Scossi la testa. «No.»
Gli diedi un momento e lui portò lo sguardo davanti a sé, dove le lucciole danzavano sul lago poco distante dai nostri piedi.
Io, invece, continuai a squadrarlo. I capelli gli avevano di nuovo nascosto la parte sinistra del viso, così glieli portai dietro all'orecchio, sebbene alcune ciocche più corte non se ne stessero a bada. Il mio pollice gli sfiorò il lobo; poco più sotto, sul collo, iniziavano le cicatrici delle scottature.

Le mie dita si mossero da sole e rincorsero le ustioni, passai i polpastrelli su ogni contorno, come se il mio tocco delicato avesse potuto curarle...
«Freya» mi chiamò con voce roca e ogni filamento del mio spirito vibrò a quel suono, «Quelle bruciature sono pericolose.»
No.
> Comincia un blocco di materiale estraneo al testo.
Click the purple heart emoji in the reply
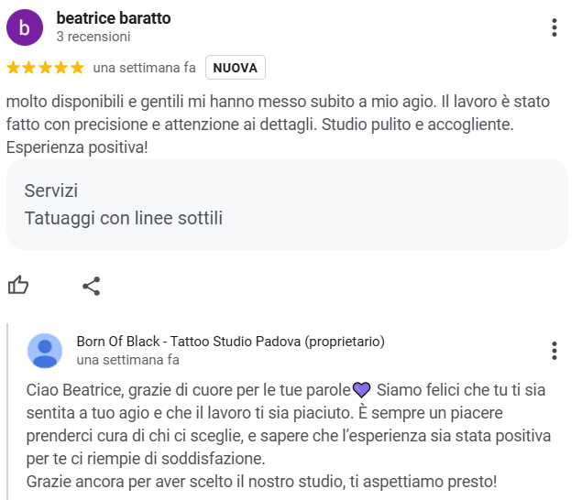 (x=361, y=390)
Il mio nome pronunciato con quel tono era pericoloso!
«No» colta da un improvviso scatto di coraggio, mi protesi leggermente su di lui e gli diedi un bacio sullo zigomo, proprio dove iniziava l'ustione. La sua pelle tumefatta era calda sotto alle mie labbra. «Vedi?» Sussurrai, «Sono solo scottature, non possono farmi del male. Né puoi farmene tu.»

Mi rimisi a sedere normalmente, lui non osò guardarmi. Certo, non era la prima volta che gli avessi dato un bacio sulla guancia, era già successo diverse volte quando eravamo più piccoli... Ma era una novità, invece, il ritmo impaziente del suo cuore che mi pulsava nelle orecchie.
Atlas era sempre stato quello più audace dei due, sia con le parole d'affetto che con le effusioni. Soltanto che io le avevo interpretate come gesti amichevoli e niente più.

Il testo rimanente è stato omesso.